[proofplan]
The strategy is a bounded-differences concentration argument applied to $\hat{d}_\phi(\mu,\nu)^2$ viewed as a function of the $2m$ independent samples. Under the null $H_0 : \mu = \nu$ the estimator has mean zero (by [Unbiased MMD Estimator](/theorems/2521) combined with [MMD is a Metric under Characteristicness](/theorems/2522)). We bound the maximum change of the estimator when a single sample is replaced — this gives explicit bounded-differences constants $c_k = 8M/m$ for each of the $2m$ coordinates.
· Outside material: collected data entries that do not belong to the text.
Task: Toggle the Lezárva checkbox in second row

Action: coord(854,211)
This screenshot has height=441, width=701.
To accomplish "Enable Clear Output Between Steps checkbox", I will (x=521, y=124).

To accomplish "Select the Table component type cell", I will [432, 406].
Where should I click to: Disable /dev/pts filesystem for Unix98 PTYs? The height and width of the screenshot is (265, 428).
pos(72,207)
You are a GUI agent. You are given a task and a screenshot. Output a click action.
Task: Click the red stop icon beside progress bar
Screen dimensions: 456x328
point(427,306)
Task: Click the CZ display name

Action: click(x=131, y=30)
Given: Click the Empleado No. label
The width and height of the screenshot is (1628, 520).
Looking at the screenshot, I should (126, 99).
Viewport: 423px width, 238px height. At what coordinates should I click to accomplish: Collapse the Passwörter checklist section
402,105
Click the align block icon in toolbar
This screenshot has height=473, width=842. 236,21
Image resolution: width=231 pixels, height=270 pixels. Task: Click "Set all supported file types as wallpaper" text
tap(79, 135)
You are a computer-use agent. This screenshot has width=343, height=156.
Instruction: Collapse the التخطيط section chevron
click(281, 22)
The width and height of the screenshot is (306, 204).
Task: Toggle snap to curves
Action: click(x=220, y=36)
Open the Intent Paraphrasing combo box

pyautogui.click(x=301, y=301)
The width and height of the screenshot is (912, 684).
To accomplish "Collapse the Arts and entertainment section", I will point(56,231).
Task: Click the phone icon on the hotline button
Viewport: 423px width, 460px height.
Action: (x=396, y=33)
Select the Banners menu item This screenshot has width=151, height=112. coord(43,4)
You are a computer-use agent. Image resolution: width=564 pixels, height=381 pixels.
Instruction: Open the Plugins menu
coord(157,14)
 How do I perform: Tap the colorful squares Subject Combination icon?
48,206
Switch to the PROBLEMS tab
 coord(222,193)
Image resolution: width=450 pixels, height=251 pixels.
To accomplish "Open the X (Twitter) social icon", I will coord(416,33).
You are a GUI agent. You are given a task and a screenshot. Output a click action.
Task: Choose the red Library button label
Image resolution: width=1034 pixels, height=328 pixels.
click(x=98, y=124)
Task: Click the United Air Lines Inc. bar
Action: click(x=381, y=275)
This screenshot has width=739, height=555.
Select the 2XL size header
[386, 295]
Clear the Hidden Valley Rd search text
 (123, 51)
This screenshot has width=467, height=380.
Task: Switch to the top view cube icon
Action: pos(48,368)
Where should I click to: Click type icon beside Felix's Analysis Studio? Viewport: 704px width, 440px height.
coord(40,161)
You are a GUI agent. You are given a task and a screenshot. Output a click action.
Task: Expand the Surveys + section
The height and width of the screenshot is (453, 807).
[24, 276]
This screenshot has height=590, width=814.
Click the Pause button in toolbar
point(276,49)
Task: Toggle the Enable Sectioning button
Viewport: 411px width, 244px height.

McDiarmid's inequality then converts the per-coordinate bounds into an exponential tail bound, and inverting that bound at level $\alpha$ produces the rejection threshold $(8M/\sqrt{m}) \sqrt{\log(2/\alpha)}$.
[/proofplan]
[step:Reformulate $\hat{d}_\phi(\mu,\nu)^2$ as a function of $2m$ independent samples]
Define
\begin{align*}
F : \mathcal{K}^{2m} &\to \mathbb{R}, \\
(x_1, \dots, x_m, y_1, \dots, y_m) &\mapsto \frac{1}{m(m-1)} \sum_{i \neq j} k_\phi(x_i, x_j) - \frac{2}{m^2} \sum_{i,j=1}^m k_\phi(x_i, y_j) + \frac{1}{m(m-1)} \sum_{i \neq j} k_\phi(y_i, y_j).
\end{align*}
Then $\hat{d}_\phi(\mu, \nu)^2 = F(X_1, \dots, X_m, Y_1, \dots, Y_m)$, and the random vector $Z = (X_1, \dots, X_m, Y_1, \dots, Y_m)$ has independent coordinates: the $X$-block is i.i.d. $\mu$, the $Y$-block is i.i.d. $\nu$, and the two blocks are independent of each other by hypothesis.
[/step]
[step:Verify $\mathbb{E}_{H_0}[\hat{d}_\phi(\mu, \nu)^2] = 0$ under the null]
Under $H_0$, $\mu = \nu$. By [Unbiased MMD Estimator](/theorems/2521), $\mathbb{E}[\hat{d}_\phi(\mu, \nu)^2] = d_\phi(\mu, \nu)^2$. By [MMD is a Metric under Characteristicness](/theorems/2522), $d_\phi(\mu, \nu) = 0$ when $\mu = \nu$. Hence
\begin{align*}
\mathbb{E}_{H_0}[\hat{d}_\phi(\mu, \nu)^2] = 0.
\end{align*}
[/step]
[step:Compute the bounded-differences constant for replacing a single $X$-coordinate]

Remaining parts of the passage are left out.